Pre-COVID-19, the digitalization of TB testing and treatment was starting to gather momentum, although it was a slow burn. But from 2020, there has been greater acceleration, and the previous investments in digital technology have paid dividends. Countries were forced to act fast, and in India for example, health systems went from largely aggregating TB data on an annual basis to also having real-time digital data available online. Suddenly we were able to see what happened yesterday with cases, whereas before it would have taken months.
Ultimately, the COVID-19 pandemic was a pivotal point in the digitalization of TB testing and treatment and presented a golden opportunity to further develop platforms designed for TB programs, such as the use of contact tracing activities, accelerating the use of digital adherence technologies, and scaling up real-time, case-based TB surveillance.
Building better, more integrated information systems is key, and recently the Global Fund partnered with Microsoft Research and the Stop TB Partnership to analyze the digital information technology landscape across 20 high-burden countries to see where the gaps were. We are now working with those countries and stakeholders to help them strengthen those systems, integrate data across and between platforms and provide faster, more comprehensive patient-centric care. And that’s a great example of the contribution the private sector can make in areas where they have a comparative advantage – digital solutions. Together with our funding, our technical partners, and technical capabilities from the private sector, it’s a powerful way to accelerate countries’ progress.

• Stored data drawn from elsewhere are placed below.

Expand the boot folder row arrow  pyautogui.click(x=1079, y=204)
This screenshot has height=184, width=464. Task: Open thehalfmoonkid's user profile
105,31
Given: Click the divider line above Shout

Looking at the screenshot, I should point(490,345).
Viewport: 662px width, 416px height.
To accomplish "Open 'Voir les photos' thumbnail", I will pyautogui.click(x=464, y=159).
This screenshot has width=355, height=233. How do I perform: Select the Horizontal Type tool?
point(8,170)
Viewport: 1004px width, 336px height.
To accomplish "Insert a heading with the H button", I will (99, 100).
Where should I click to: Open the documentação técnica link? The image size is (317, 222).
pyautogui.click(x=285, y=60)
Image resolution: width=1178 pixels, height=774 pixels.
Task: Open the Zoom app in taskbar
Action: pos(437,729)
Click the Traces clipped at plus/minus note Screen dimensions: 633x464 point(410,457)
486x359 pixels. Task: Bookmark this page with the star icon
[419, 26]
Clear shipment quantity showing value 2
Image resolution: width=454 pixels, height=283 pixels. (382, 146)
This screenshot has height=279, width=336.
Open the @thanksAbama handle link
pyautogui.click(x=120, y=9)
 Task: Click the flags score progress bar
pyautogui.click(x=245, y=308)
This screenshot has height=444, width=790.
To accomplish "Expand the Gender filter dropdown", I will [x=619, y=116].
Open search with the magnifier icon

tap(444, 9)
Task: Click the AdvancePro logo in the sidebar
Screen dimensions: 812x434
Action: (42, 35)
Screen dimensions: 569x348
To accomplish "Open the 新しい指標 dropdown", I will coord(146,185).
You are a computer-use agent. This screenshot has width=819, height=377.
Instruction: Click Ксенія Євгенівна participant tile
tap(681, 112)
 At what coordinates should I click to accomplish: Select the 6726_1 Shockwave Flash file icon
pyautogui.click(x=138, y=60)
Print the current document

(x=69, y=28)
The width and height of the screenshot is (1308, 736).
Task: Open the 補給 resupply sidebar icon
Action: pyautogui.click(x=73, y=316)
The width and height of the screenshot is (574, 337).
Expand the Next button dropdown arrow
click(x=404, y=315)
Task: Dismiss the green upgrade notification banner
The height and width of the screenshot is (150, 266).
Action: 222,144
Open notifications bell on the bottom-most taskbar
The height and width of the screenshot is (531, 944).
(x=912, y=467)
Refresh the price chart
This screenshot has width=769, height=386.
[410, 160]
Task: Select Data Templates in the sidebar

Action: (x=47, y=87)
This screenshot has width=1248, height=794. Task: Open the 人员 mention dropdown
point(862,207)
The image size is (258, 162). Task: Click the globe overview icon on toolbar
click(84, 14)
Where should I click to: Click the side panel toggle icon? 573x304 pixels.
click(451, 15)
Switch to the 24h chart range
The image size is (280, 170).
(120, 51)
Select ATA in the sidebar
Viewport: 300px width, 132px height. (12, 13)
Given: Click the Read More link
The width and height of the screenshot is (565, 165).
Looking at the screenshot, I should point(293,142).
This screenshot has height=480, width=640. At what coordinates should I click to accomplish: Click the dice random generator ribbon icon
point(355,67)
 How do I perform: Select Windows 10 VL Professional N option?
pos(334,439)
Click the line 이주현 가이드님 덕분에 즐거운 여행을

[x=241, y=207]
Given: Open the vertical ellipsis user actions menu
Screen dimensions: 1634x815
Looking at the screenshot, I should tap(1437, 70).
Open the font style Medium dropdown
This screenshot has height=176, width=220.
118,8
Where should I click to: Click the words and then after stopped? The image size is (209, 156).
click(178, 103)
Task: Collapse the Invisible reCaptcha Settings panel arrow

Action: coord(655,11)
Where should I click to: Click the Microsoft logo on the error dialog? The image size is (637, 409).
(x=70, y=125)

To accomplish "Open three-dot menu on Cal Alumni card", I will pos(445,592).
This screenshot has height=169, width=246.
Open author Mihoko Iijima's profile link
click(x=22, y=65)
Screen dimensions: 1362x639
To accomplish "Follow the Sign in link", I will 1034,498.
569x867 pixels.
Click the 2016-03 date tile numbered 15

TB predominantly affects the working-age demographic. It is often devasting, as people affected are unable to work. So, a crucial role that the private sector can play is to develop a responsible approach along their value chains and develop the right policies and support structure for pandemics more generally. Ending Workplace TB is a coalition of multinationals, dedicated to the health of their workforces, that is mobilizing business leaders to adapt their approaches to ensure employees and contractors are supported when they have a disease like TB, and are not further harmed by losing their incomes.
We have been working with Johnson & Johnson to help find missing people with TB. Their consumer insights gathering initiative drills down to a granular level about the behavioral and cultural reasons why TB cases are being missed in Indonesia. Historically, our approach was very biomedical, but leveraging the consumer insights of our private sector partners can change our approach to the way we tackle the disease.
COVID-19 also showed how the world can rapidly develop new pharmaceutical tools, diagnostics, therapeutics, and vaccines. We are fighting a TB battle with very old tools, ranging from a vaccine and diagnostics that are more than 100 years old. The medication to treat drug-resistant TB is still highly toxic and only partially effective. More R&D is needed to move the needle toward getting a vaccine that works across all age groups, improved point of care diagnostics, and shorter and safer treatment protocols.
My rallying cry to the private sector is this: We want more collaboration, more of your innovation, more of your expertise and more investment. We’ve seen through COVID-19 the economic fallout from disease, and we have always known the return on investment by combating TB is huge. We need to modernize and revolutionize the fight against TB and reach our targets by 2030 – and I believe a robust partnership with the private sector can help us get there.